The most interesting C Band development all the industry is watching is how Verizon’s plan to use its AWS band (1.7 GHz) site-grid for C Band (3.5 GHz) will pan out. According to Stone, one way Verizon is looking to compensate for C Band’s smaller coverage footprint is to use the 64T64R antenna configuration. He expects this to improve the uplink coverage, which is the limiting factor. He added that the initial results from the trial are very encouraging.
The coverage benefit will necessitate a rather expensive 64T64R configuration across most of its outdoor macro sites. Verizon is also looking at small cells, indoor solutions, and other options to provide comprehensive coverage. He aptly said, “All the above” is his mantra when it comes to using these options to expand coverage. Considering that robust network and coverage are Verizon’s key differentiators, there is not much margin for error in its C Band deployments.
Samsung leading with its mMIMO and vRAN portfolio
After scalping a surprise win by getting a substantial share of Verizon’s 5G contract, Samsung has been consolidating its position by continuously expanding its RAN portfolio. Ojert emphasized that they are working very closely with Verizon for a speedy and successful C Band rollout.
Side note: To know more about Samsung’s network business, please listen to this Tantra’s Mantra podcast interview of Alok Shah, VP Samsung Networks.
Being a disruptor, Samsung has been an early adopter of vRAN and Open RAN architectures. It understands that the key success factor for these new architectures is providing performance that meets or exceeds that of legacy networks. The 64T64R has almost become a litmus test for whether the new approaches can easily evolve to support complex features such as mMIMO.
There have already been commercial deployments of legacy networks supporting 64T64R. Hence, it becomes a de facto bar for any new large-scale vRAN deployments.
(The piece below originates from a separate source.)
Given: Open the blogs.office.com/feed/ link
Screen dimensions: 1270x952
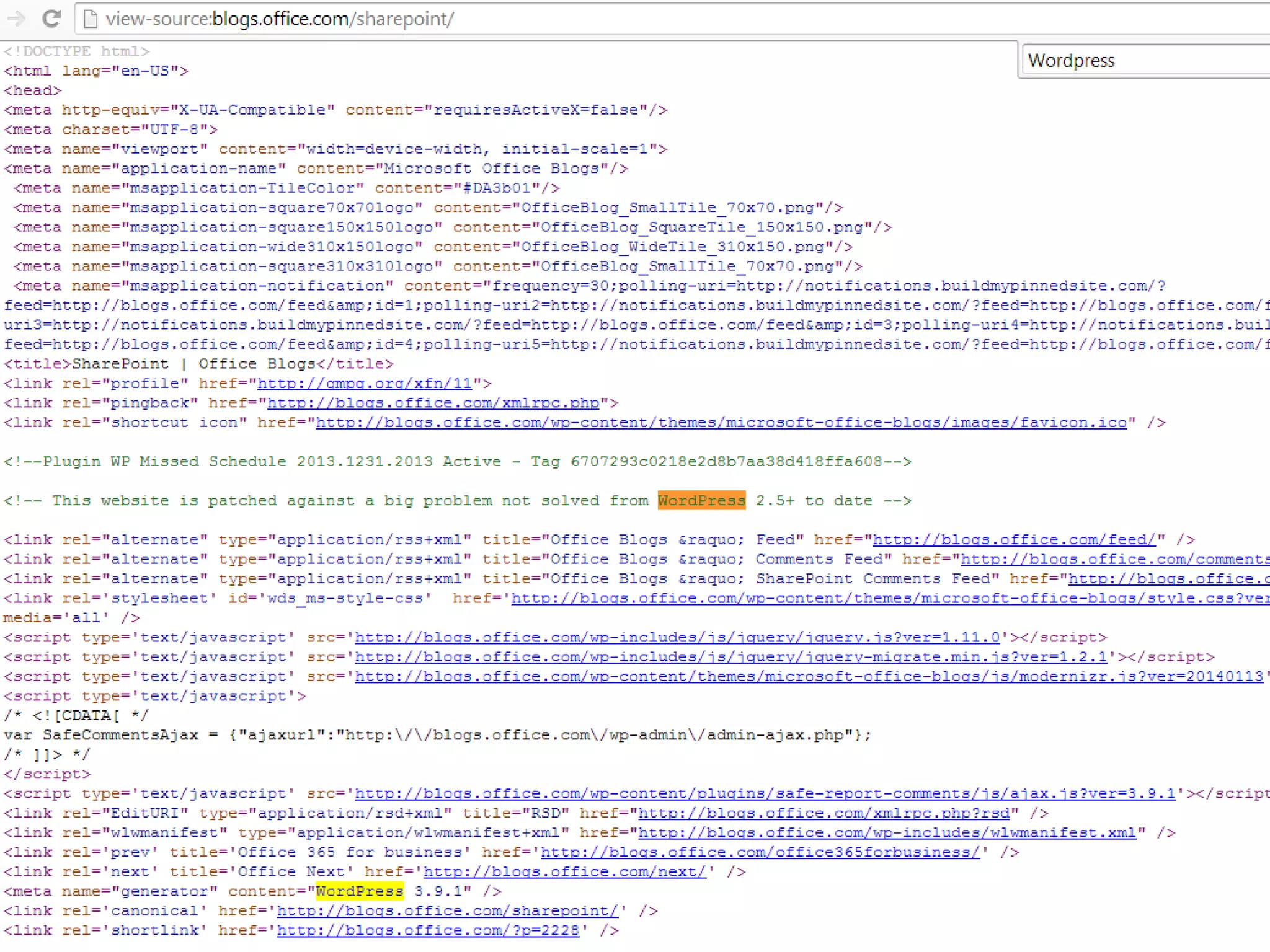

The telecom industry is hard at work to make it a reality. Verizon’s plan to use it to close the coverage gap of the C Band makes it almost mandatory for all its vendors.
Running these trials on live networks, that too at multiple locations makes a great proof-point for the readiness of Samsung’s gear for large-scale deployments. Ojert emphasized that by being a major supplier for cutting-edge 5G networks in Korea that use a similar spectrum, Samsung better understands the characteristics of the band. He added that they will utilize the entire portfolio of Samsung solutions including small cells, indoor solutions, and others in helping Verizon build a robust network.
C Band commercial deployments and service
FCC is expected to clear up to 60 megahertz of the total up to 200 megahertz of C Band spectrum later this year. Verizon is projecting to have C Band 5G service in the initial 46 markets in the first quarter of 2022, covering up to 100 million people. It will expand that as the additional spectrum is cleared, to reach an estimated 175 million people by 2024.
The initial deployments will be based on the Rel. 15 version of 5G, with the ability to do a firmware upgrade to Rel. 16, and beyond, for services such as URLLC, as well as Stand-Alone configuration.
C Band (along with its mmWave) spectrum indeed is a potent option for Verizon to substantially expand 5G services, effectively compete, and prepare for the strong evolution of 5G. It will be interesting to watch how the rollout will change the market landscape.